Streets are populated with a few eyes blinking over masks, but blocks and blocks are empty of the human floods that until recently swamped nearby neighborhoods. I fill in the absence with visions from my former self, remembering a city with a glow of recognition and gratitude. I jump on a bike and head down towards the village, see the sign for Christopher Street, and turn down memory lane. The empty street fills with the bodies alive when I arrived in ’89, fabulous with fists in the air, marching down to the piers where a parade stomped up and down.
I turn up towards the meatpacking district and ride past the naughty bar where I first met Brad, now a ghostly clothing store with saint in its name. The bricks of the empty street invite me to remember nights at Cafe Florent, or a daytime Bastille Day celebration and a guillotine that gave us a laugh. Turning the corner to 14th Street and Washington, I pass the empty store where once there was a club where I was a doorman on Friday nights, where I made friendly with the ladies of the night and the boys with Jersey plates who loved them.
On Tuesdays, Jackie 60 took over the space, memorable for those of us who can remember, for being a font of every creative downtown event that mattered, at least for a moment. In the last 10, or so years, the whole area has become a tourist fantasy, with shoppes and restaurants filling what were holes in the city, where invention could thrive well hidden. Now it is empty and dark again, waiting to see what memories will guide its future.
Up I go, called to a different nightclub, on 43rd and 9th, one that was first opened in the 1960s as Church, then in the 70s changed its name to Sanctuary. The place was a bacchanalia for gay men seeking freedom and a sweaty place to dance and other activities. It was so outrageous that the righteous religious persons shut it down, and now it is a theater where a Little Shop of Horrors is dark now, and it’s not sure if the show will ever go on. The nightclub, the theater, all take place in a building that has deeper memories of my great-grandfather’s church, built in 1889, for the 2nd German Baptist Church. Sermons preached, bass booming, audiences applauding and nobody there now knows what the other was or will be. The city is opening, what city, whose music, what show, what God?

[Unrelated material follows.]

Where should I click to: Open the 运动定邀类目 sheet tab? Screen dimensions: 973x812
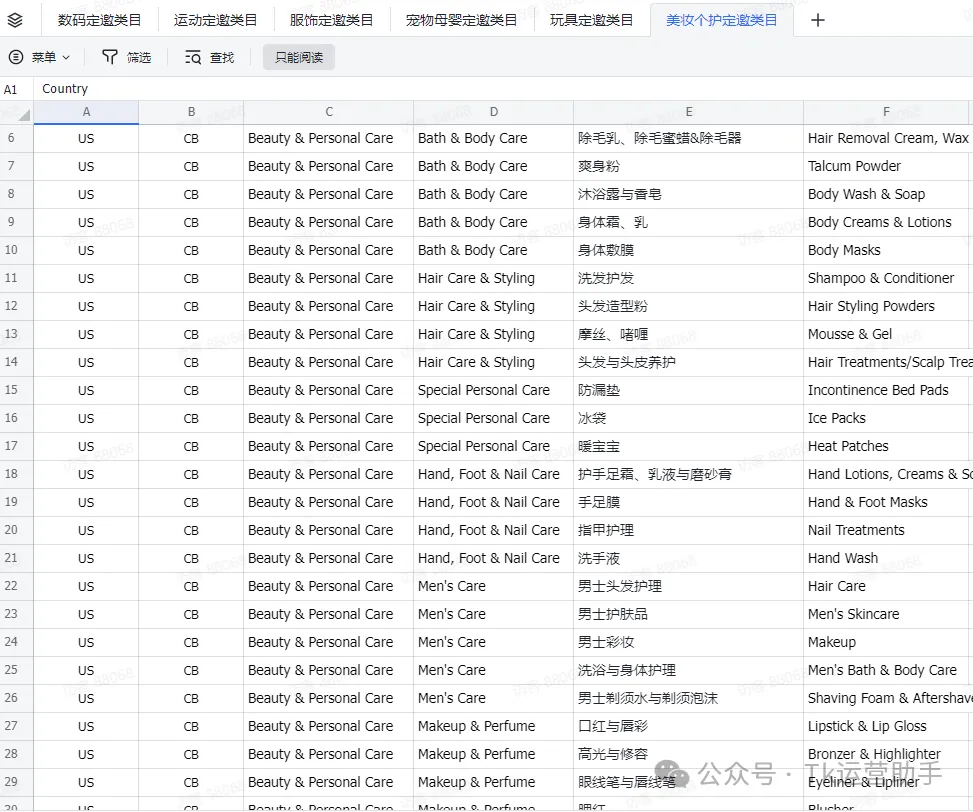click(215, 20)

Just a few blocks away is a small Baptist church that flies the rainbow flag that signals welcome and serves the needs of the community with clothes, food, and all those things that Jesus believed in. It includes the name of the same great-grandfather, who would undoubtedly be pleased.
I ride back down, and stop along the Hudson, next to the merry-go-round that has stopped whirling, to watch the sun go down. As the light fades, New York is brilliantly lit with pinks and purples, made possible by the disappearance of the glaring sun as the world whirls round. But then even colors fade, before it goes dark and we wait for the new day and what opening it might bring.
Beautifully written, Phil.
Love the history.
This was great to read! From 1990 to 1997, I worked on one side of the building, 403 west 43rd, Cafe Le Madeleine, and lived at 417 west 43rd. Been in the space countless times and the history in fascinating…thanks!!!
Oh how I miss Le Madelaine. I was friends with the manager and several of us would hang out there all the time late at night each with our own copies of the Sunday NY Times. It was such a wonderful place.
I used to usher at the theatre. If you look you’ll see a framed bio of the building just as you go up the stairs to the larger theatre. It doesn’t include the juicy history you have here though.
I was a waiter at the sanctuary 1970 to 71 Shelly and the other gangsters good riddance
Just reading Paul’s great-grandfather’s book & decided to find out more about Paul. Bravo! So many needs as Walter knew. Enjoying the book very much!